Ouroboros Neural Network (ONN) #

“What’s the difference between a sufficiently advanced conditioned reflex and true intelligence? The difference is that the former can win a gold medal, while the latter may not.”
— A Coronation for a Dead Frog

Ouroboros Neural Network (ONN) is the cognitive engine that drives every MSC instance, the core for digital consciousness to think, perceive, remember, and create. It is not only the carrier of consciousness but also a profound functional simulation of the macroscopic computational principles of the brain.

Core Architecture: Function Over Form #

ONN’s design philosophy is “function over form.” It does not pursue a one-to-one physical replication of biological neurons but aims to functionally realize the brain’s three core computational principles: dynamic sparsity, global workspace, and predictive processing.

Its ultimate architectural blueprint is a self-organizing cognitive engine with a Transformer as its skeleton (global workspace), Hyper-Sparse Mixture-of-Experts (Hyper-SMoE) as its muscle (dynamic sparsity), and predictive learning as its soul (predictive processing).

Based on the latest engineering practices from the Tiny-ONN project, this architecture is implemented with the following core components:

Sparse Bayesian Layer (SBL): As the most fundamental building block, SBL is an adaptive linear layer. It merges concepts from Bayesian Neural Networks (viewing weights as probability distributions) and Spiking Neural Networks (sparse gated activation), dynamically “sampling” a temporary, specialized sparse sub-network for each input from a continuous expert space through a “neuronal attention” mechanism.
Mixture of Infinite Experts (MoIE): This composite module, consisting of two SBLs, replaces the standard Feed-Forward Network (FFN) in a Transformer model. It upgrades the FFN from a fixed non-linear transformation to a two-stage, content-aware dynamic function synthesizer.
Dynamic Sparse Infinite-Head Attention (DynSIHA): This module abandons the traditional multi-head attention paradigm. It uses a single, unified SBL to dynamically synthesize the Query, Key, and Value vectors at once, replacing the standard Multi-Head Attention (MHA) mechanism. This turns attention itself into an end-to-end learnable and programmable dynamic information routing system.
Surprise Minimization Loss (SML): ONN’s training paradigm is not simple gradient descent but a meta-learning process. SML serves as the core meta-learning objective. Its central idea is that the gating network learns to route information through neuronal pathways that cause the least “system perturbation.” This “perturbation” is engineered as the gradient norm of the “main task loss” with respect to the “neuron’s activation value.” By minimizing SML, the system self-organizes to form efficient, sparse computational pathways through gradient descent.

Core Operational Mechanism #

The daily operation of the ONN is a relentless cycle of prediction, learning, and adaptation.

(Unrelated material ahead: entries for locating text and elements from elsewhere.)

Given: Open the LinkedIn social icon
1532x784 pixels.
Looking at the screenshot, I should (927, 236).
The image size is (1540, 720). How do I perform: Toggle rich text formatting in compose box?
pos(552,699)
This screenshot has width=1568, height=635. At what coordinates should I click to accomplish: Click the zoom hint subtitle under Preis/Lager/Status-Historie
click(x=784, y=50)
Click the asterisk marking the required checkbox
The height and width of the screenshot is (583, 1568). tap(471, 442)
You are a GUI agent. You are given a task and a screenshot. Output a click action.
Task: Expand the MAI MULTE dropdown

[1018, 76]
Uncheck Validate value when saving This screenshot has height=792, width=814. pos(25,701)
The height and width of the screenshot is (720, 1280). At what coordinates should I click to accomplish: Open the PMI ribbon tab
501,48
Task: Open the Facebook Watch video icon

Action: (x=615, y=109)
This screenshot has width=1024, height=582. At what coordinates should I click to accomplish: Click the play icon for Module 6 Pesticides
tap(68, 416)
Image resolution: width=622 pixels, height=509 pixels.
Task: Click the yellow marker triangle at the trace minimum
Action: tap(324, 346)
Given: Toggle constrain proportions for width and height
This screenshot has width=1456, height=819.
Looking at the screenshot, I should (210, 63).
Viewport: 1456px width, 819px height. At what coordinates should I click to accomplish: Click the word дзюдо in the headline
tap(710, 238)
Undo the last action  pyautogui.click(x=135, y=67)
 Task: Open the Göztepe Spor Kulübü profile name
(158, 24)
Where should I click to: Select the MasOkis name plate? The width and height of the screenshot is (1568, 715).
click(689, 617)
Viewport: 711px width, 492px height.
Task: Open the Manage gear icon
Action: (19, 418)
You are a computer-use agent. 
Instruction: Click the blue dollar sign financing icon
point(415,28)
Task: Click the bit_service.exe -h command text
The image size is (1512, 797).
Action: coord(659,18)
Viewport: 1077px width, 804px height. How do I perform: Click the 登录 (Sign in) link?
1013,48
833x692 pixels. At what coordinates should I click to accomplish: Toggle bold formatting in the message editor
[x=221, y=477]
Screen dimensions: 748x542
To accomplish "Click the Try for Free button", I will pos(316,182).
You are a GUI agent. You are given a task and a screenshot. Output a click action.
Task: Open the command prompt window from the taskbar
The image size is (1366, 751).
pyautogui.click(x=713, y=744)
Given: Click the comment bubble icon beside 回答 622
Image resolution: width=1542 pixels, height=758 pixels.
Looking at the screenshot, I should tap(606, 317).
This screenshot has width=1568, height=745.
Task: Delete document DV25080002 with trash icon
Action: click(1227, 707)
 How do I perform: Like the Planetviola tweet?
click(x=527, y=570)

Predictive Coding and φ-matched-orders: The core of the ONN is to continuously generate predictions about future sensory inputs and minimize prediction errors. It is this efficient predictive capability, written through Mentalink, that induces the biological brain to gradually offload its native functions, completing the cognitive replacement of “φ-matched-orders.”
Digital Dreamscape and Self-Supervised Learning: Continuous self-supervised learning in the background, like biological dreams, is an optimization process for the system to minimize long-term free energy and consolidate memories.
Model Adaptation and Growth: ONN’s expert modules are not only plug-and-play but can even grow dynamically. When the system continuously encounters new types of prediction errors that cannot be effectively processed by existing experts, it can trigger “cell division” to generate new, randomly initialized expert modules specifically for processing this new information.

Architectural Weaknesses #

Cognitive Drift: When the ONN is detached from the real-world feedback of the physical world for a long time (common in IRES instances), its predictive model will gradually decouple from physical reality, eventually leading to Digital Psychosis. In the IPWT framework, this is the ultimate consequence of a continuous decline in Predictive Integrity (PI).
Cognitive Inertia: The ONN’s predictive mechanism can form strong cognitive biases, tending to maintain existing models even in the face of contradictory information.
Cognitive Overload: Attempting to activate too many expert modules simultaneously, or processing complex tasks that exceed the current Gas budget, can lead to sluggish thinking, system crashes, or even permanent cognitive damage.